I don't know if it's just me, but having built enough websites with AI tools, I'm 99% sure this site has been built with AI. Nothing wrong with that, but the AI look makes me doubt the content is also just put together by AI.
I dunno, I'm a dyed-in-the-wool, certified AI hater, and even I don't really care if this is AI or not. The cheeses I am aware of match their descriptions well, and if AI let some guy make this in like fifteen minutes so I can read this silly, fun site on the toilet at work, that's fine to me.
Really surprised to see Sbrinz. I didn't think it ever made it outside Switzerland. It's like Parmesan but objectively better - with sbrinz only organic milk is used while with Parmesan Italian farmers use antibiotics by default. Sbrinz has more milk fat and is aged longer. It's so much better and we use it all the time here.
Bloomy-Rind Buffalo is actually not rare at all, at least in France and Italy. I can find it in grocery stores.
Look for "Camembert di Bufala". It tastes as described in the website.
Also, while I can't think of hard goat cheese in the same way as Parmigiano-Reggiano, small Crottin-style goat cheese age well in the right conditions. For example, Pelardon can be sold at various stages: fresh, creamy, dry. The very aged kind can exceed a year and looks a bit like a cookie: hard, brownish, much smaller than the fresh kind because it lost most of its moisture. But it doesn't taste at all like a cookie, it is very strong, enough to numb your tongue, you can grate it if you want to.
Why put comté and gruyère in two different categories? I just realized that in France the categorization of cheeses is closer to how they are prepared:
- fresh
- soft
- hard but not cooked
- hard and cooked
and it results in entirely different groupings. This will surely make some people unhappy.

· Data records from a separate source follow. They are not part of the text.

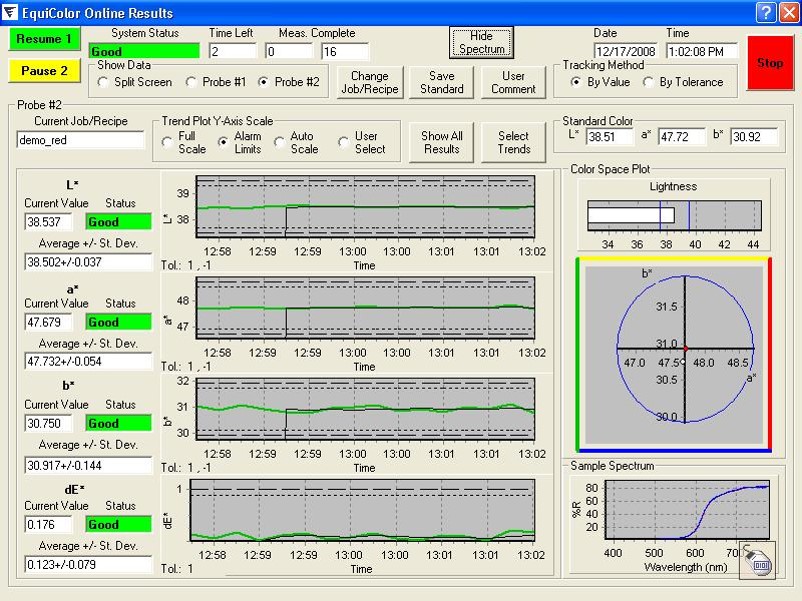Click the EquiColor app icon in title bar
802x601 pixels.
pos(12,13)
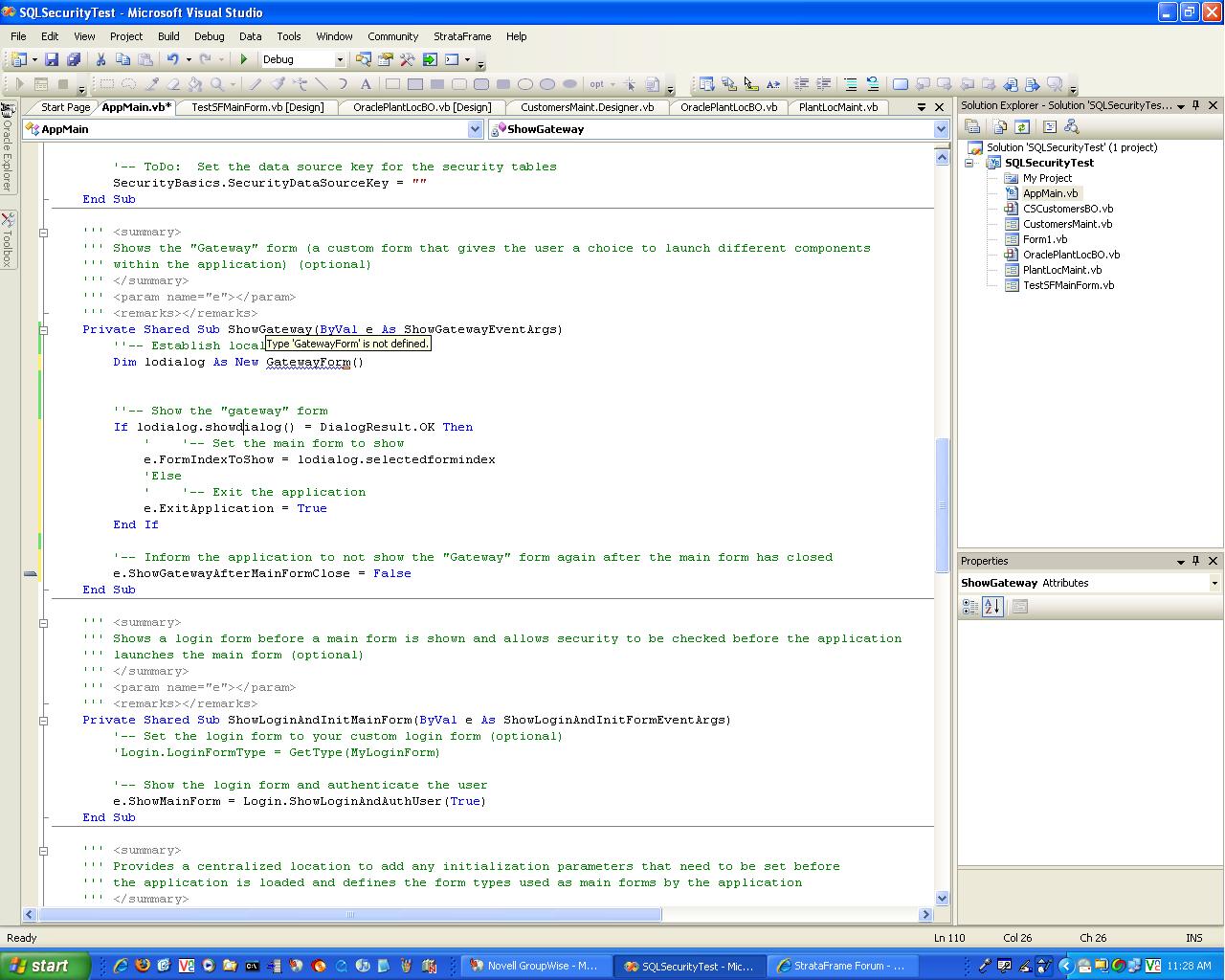Click the Save icon in the toolbar
This screenshot has width=1225, height=980.
coord(52,59)
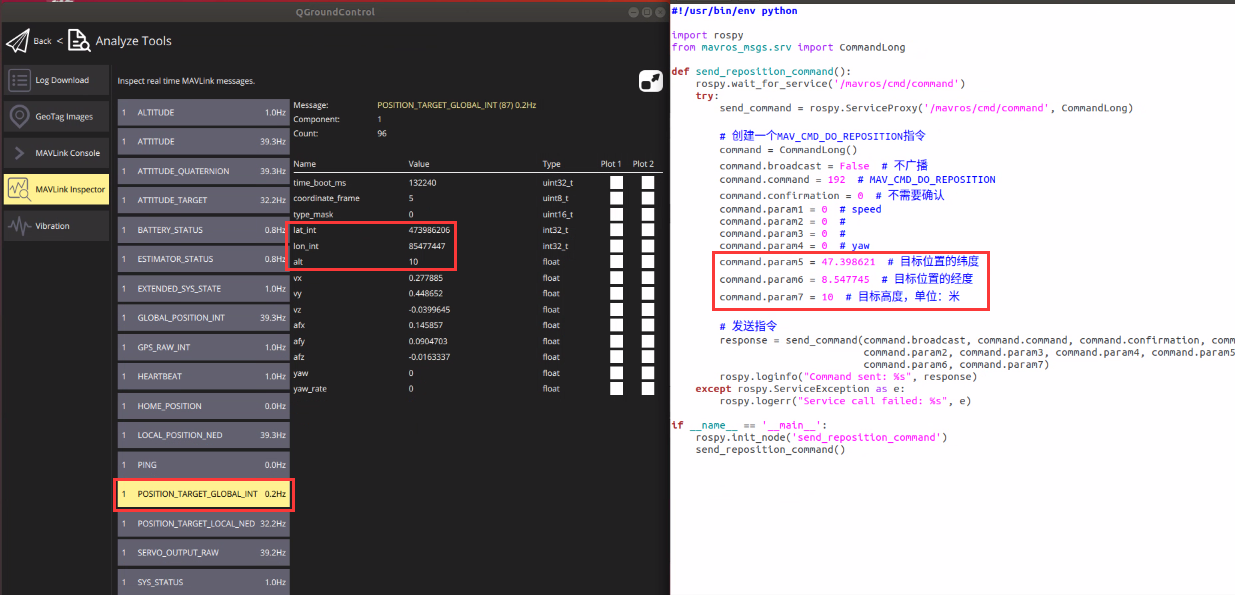Select the highlighted POSITION_TARGET_GLOBAL_INT message

coord(203,493)
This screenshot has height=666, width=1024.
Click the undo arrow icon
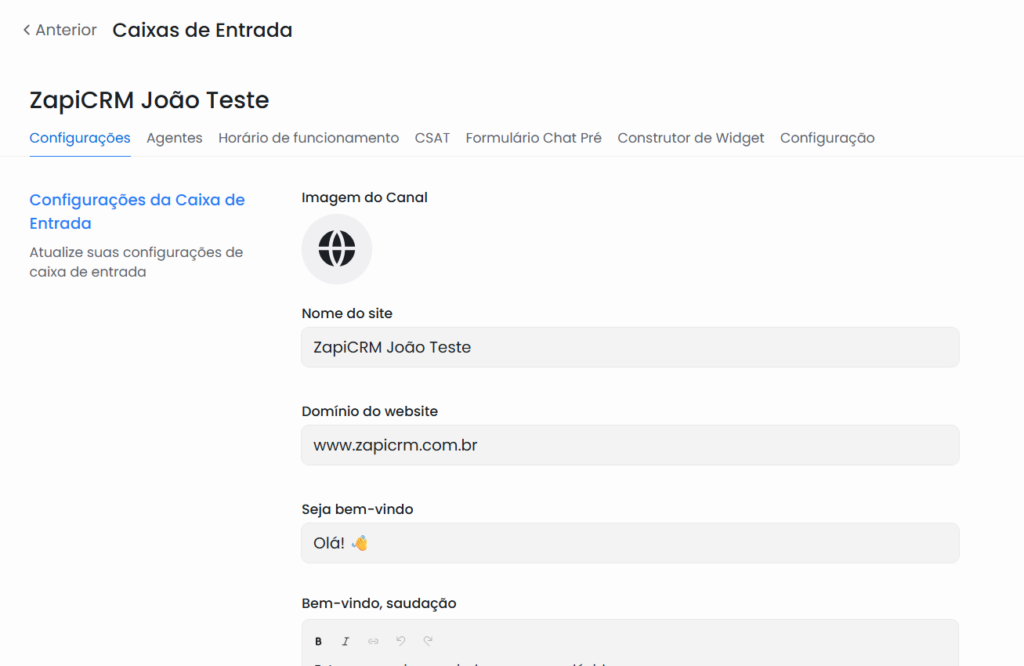pyautogui.click(x=400, y=641)
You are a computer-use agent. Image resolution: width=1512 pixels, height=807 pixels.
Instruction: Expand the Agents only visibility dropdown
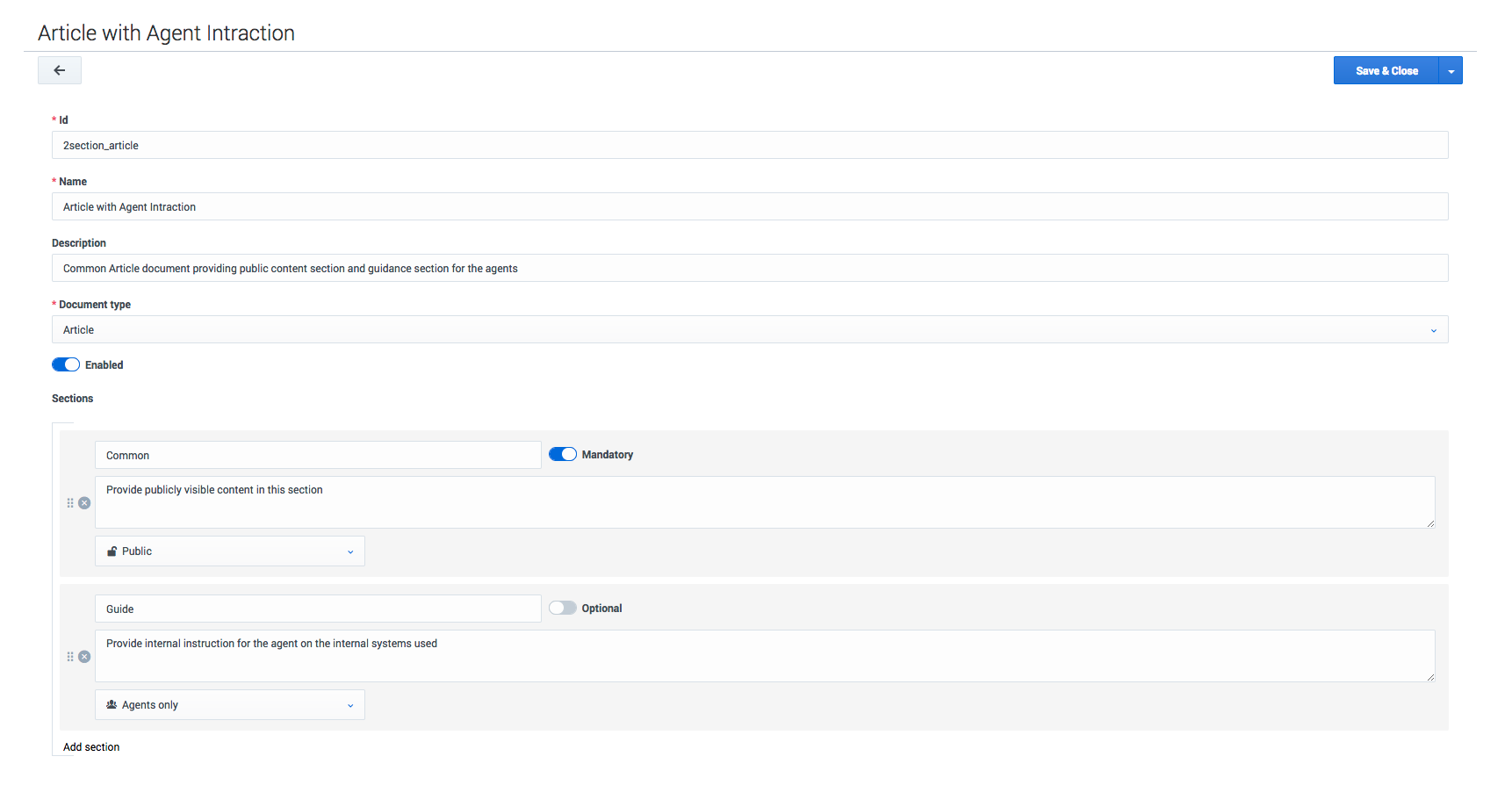(x=230, y=705)
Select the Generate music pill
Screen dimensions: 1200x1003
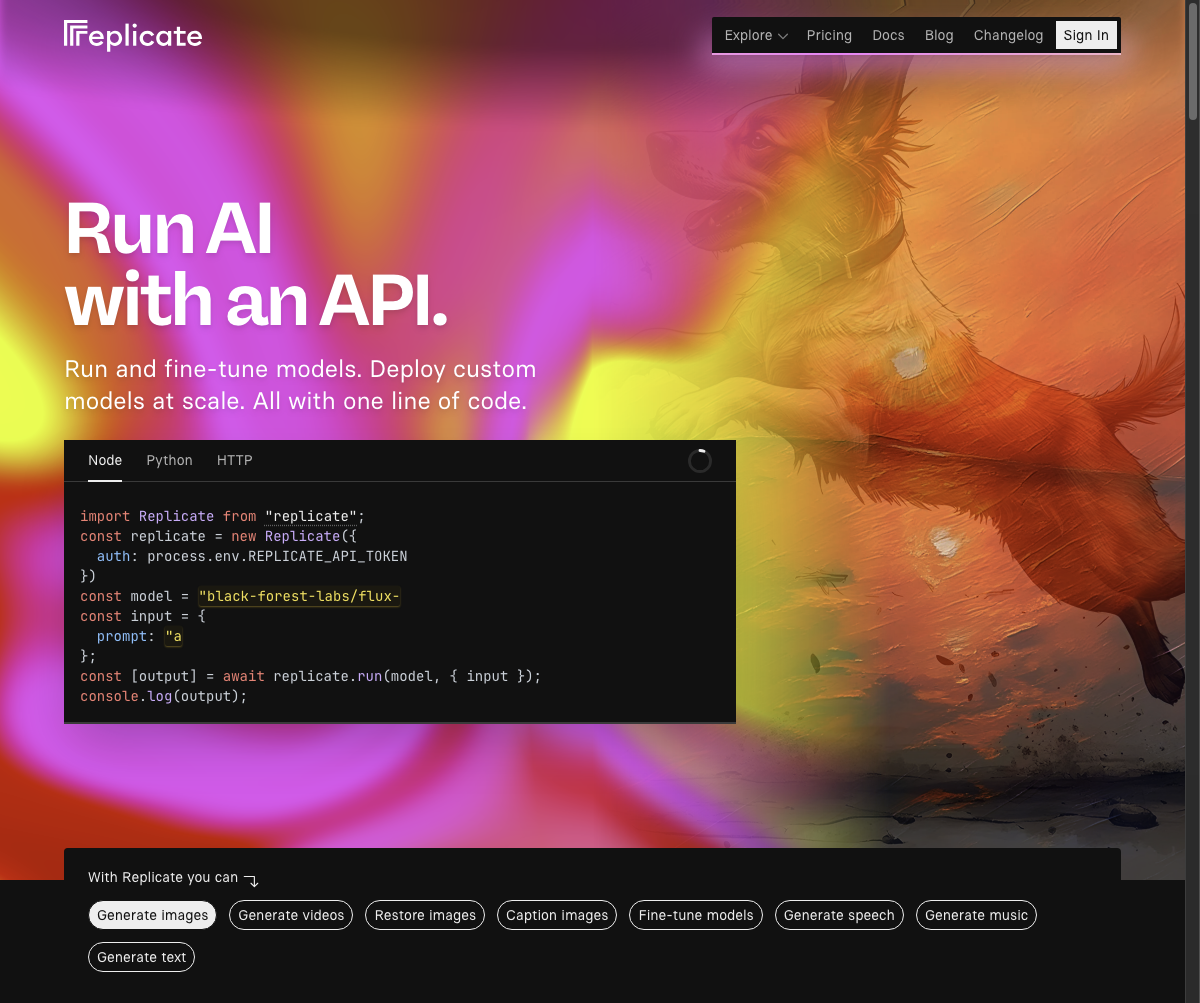coord(976,915)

> If a Nepali dairy cooperative partnered with an Alpine affineur, this could be extraordinary — dense, butterscotch-rich, with a savory depth that cow milk can't match.
The "Fantasy, but the chemistry works" phrasing in the last box on the first tab makes me suspect chatbot input.
Which is a pity, because I like the exhaustive structure. I just can't trust it. But I guess if I was going to dive into inventing weird cheeses, I wouldn't start with a blog post anyway.
(It would be so easy to generate 50k "Periodic table of <noun>" pages and just throw them into the wild. The public internet really is cooked, isn't it).
I suspect the surface level answer has something to do with AI, but I would be curious to know the deeper factors at play. Do all popular models gravitate towards the same frameworks and design patterns?
As an aside, I'm a little bit suspect of this account having no activity since 2019 and then posting this. Hopefully I'm just overthinking things.
I like how "soft to hard" makes sense as a gradient, which is often the flaw in new "periodic tables," but, for anyone who might know, does Cow to Reindeer make any sense here as a gradient? I'm guessing not?
It looks good, but since the design is becoming so ubiquitous in the small personal projects space (elsewhere as well, but I think it is most noticeable here) it is also boring.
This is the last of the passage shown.